───── Materials provided ─────

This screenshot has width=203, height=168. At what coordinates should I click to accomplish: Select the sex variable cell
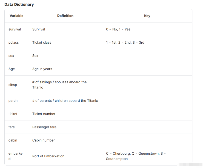coord(11,56)
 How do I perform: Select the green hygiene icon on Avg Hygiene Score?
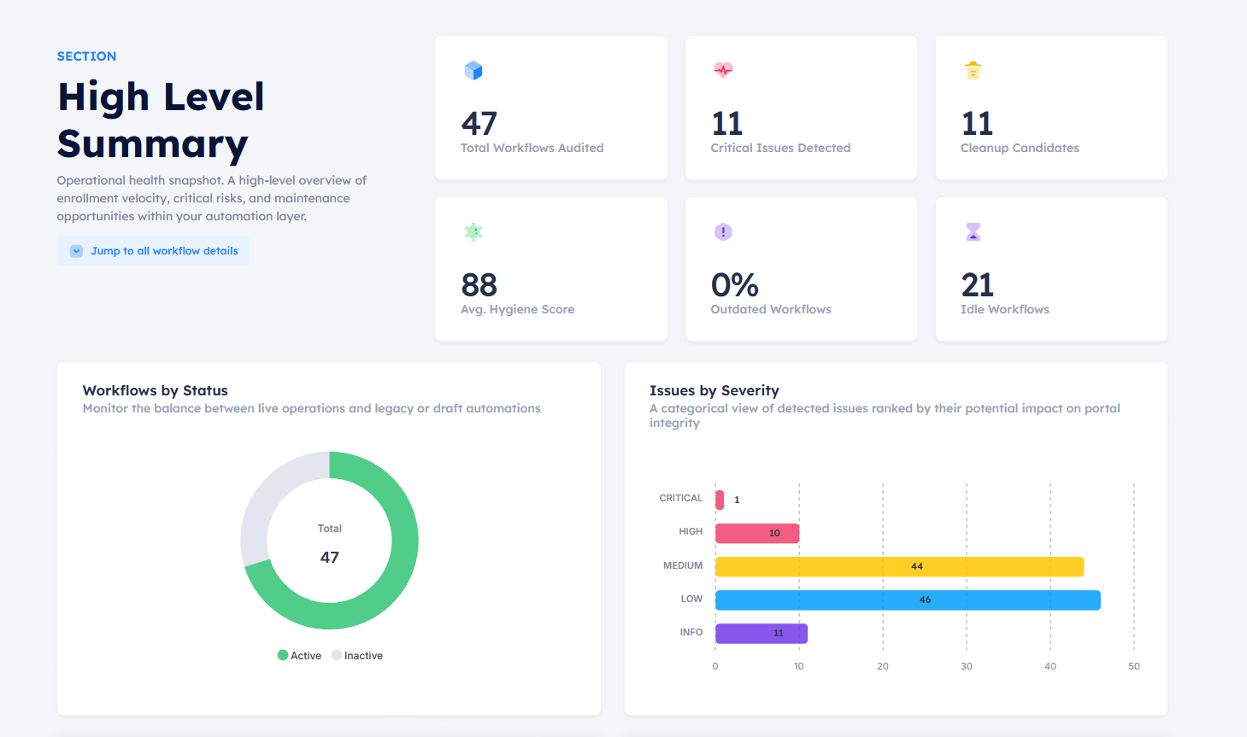pyautogui.click(x=473, y=231)
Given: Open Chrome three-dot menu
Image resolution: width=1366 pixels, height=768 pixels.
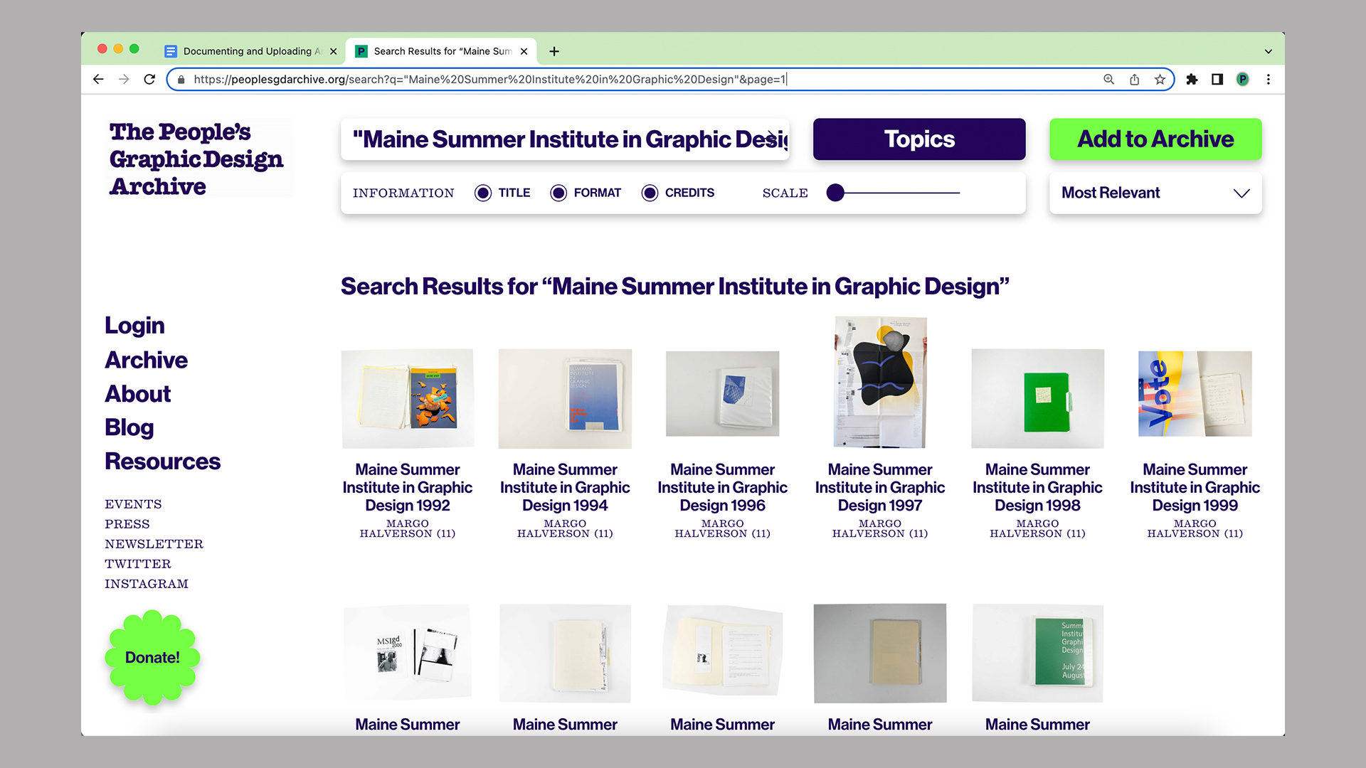Looking at the screenshot, I should 1268,79.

─────

Starting at the line that contains "Given: Open Chrome three-dot menu" and continuing through the last of the entries, swap "Chrome" for "Firefox" and reproduce those lines with nothing else altered. Omit the pictures from your answer.

- _The answer_
Given: Open Firefox three-dot menu
Image resolution: width=1366 pixels, height=768 pixels.
Looking at the screenshot, I should 1268,79.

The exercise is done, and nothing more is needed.